> _PASSAGE_
'''

Pivotal moments come in many guises. For Jill Ker Conway — historian, feminist, author of nine books, first woman president of Smith College, and visiting professor in the program in Science, Technology and Society since 1985 — a defining episode occurred in 1957 in her native Australia. The top student in her graduating class at the University of Sydney — and the only woman in the honors course — Conway was refused a post in the Australian Foreign Service, while two of her classmates, both men, were accepted.

As she wrote in her 1989 best-selling memoir about her early life in the outback, The Road from Coorain, the reason for her rejection had nothing to do with talent and everything with gender: “‘Too good-looking’ was one report. ‘She’d be married within the year.’ ‘Too intellectually aggressive’ was another assessment. “That episode set Conway on a lifelong course devoted to increasing women’s access to power.

The subsequent stepping stones in Conway’s journey followed with Harvard graduate school, where she arrived with “a major question in my mind. How is it that we had the better part of 100 years of access to higher education for women, and so little results in professional or political life?”

Dedicating herself at Harvard to exploring 19th-century feminists, she went on to teach American history and serve as vice president for internal affairs at the University of Toronto, and in 1975 became president of Smith College. The challenges in her 10-year tenure there included dealing with “a predominantly male faculty threatened by having a feminist woman as president and very resistant to change,” she says, adding that a major external challenge was keeping Smith a woman-only college at a time when pro co-education forces were swelling.

'''

> _DATA PROVIDED_
'''

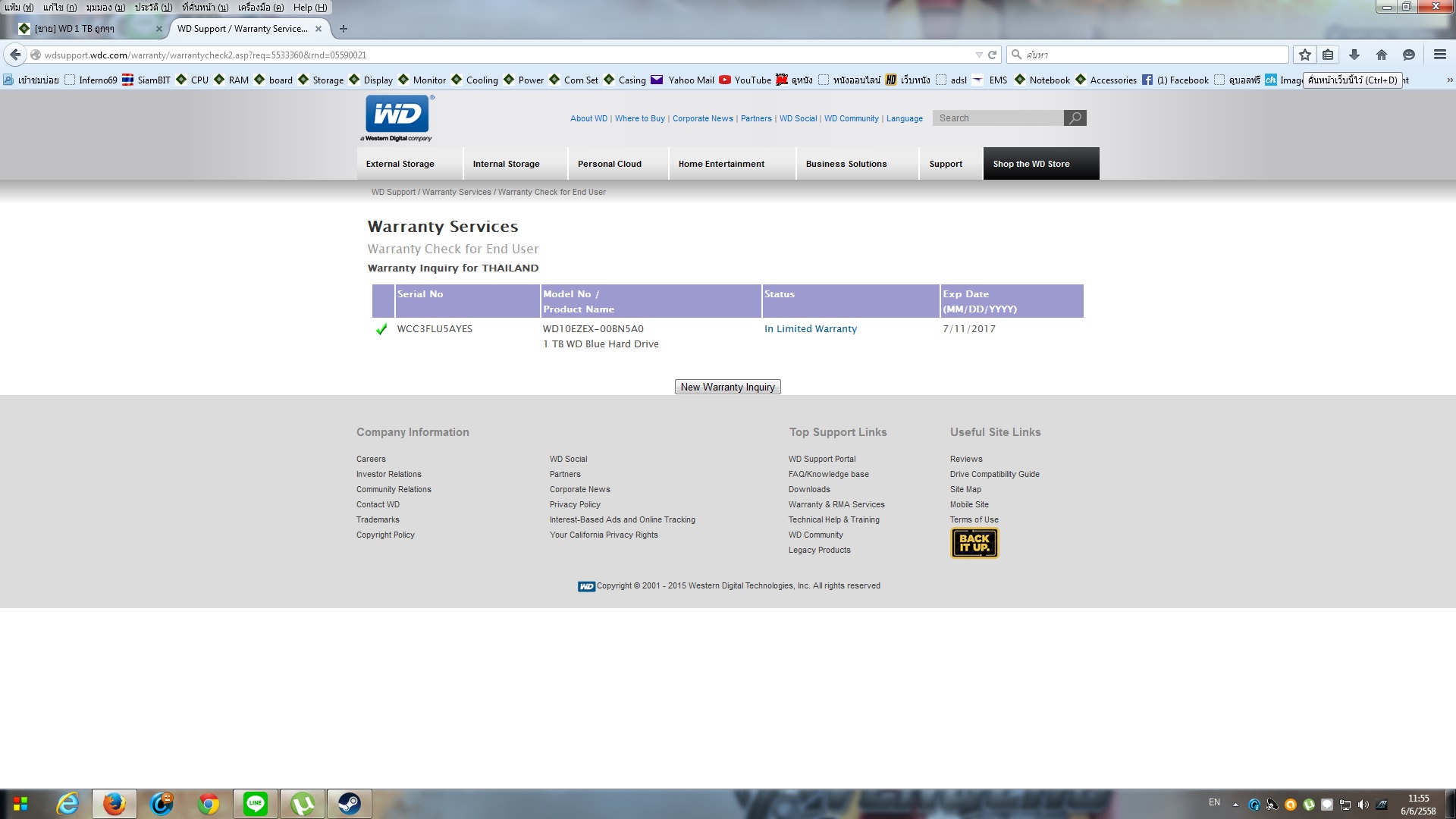Click the Firefox home icon
Screen dimensions: 1456x819
coord(1382,55)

'''

> _TASKS TO COMPLETE_
a – The passage about Jill Ker Conway says she was turned down for the Australian Foreign Service. Using the passage, explain in one to three sentences why she was refused.
b – Transcribe part of the passage about Jill Ker Conway. Begin at the words "Dedicating herself at" and stop after "forces were swelling.".

> _TASK-BY-TASK ANSWERS_
a – She was refused because of her gender, not her talent. One report called her "too good-looking" and said she would be married within the year, and another judged her "too intellectually aggressive."

b –
Dedicating herself at Harvard to exploring 19th-century feminists, she went on to teach American history and serve as vice president for internal affairs at the University of Toronto, and in 1975 became president of Smith College. The challenges in her 10-year tenure there included dealing with “a predominantly male faculty threatened by having a feminist woman as president and very resistant to change,” she says, adding that a major external challenge was keeping Smith a woman-only college at a time when pro co-education forces were swelling.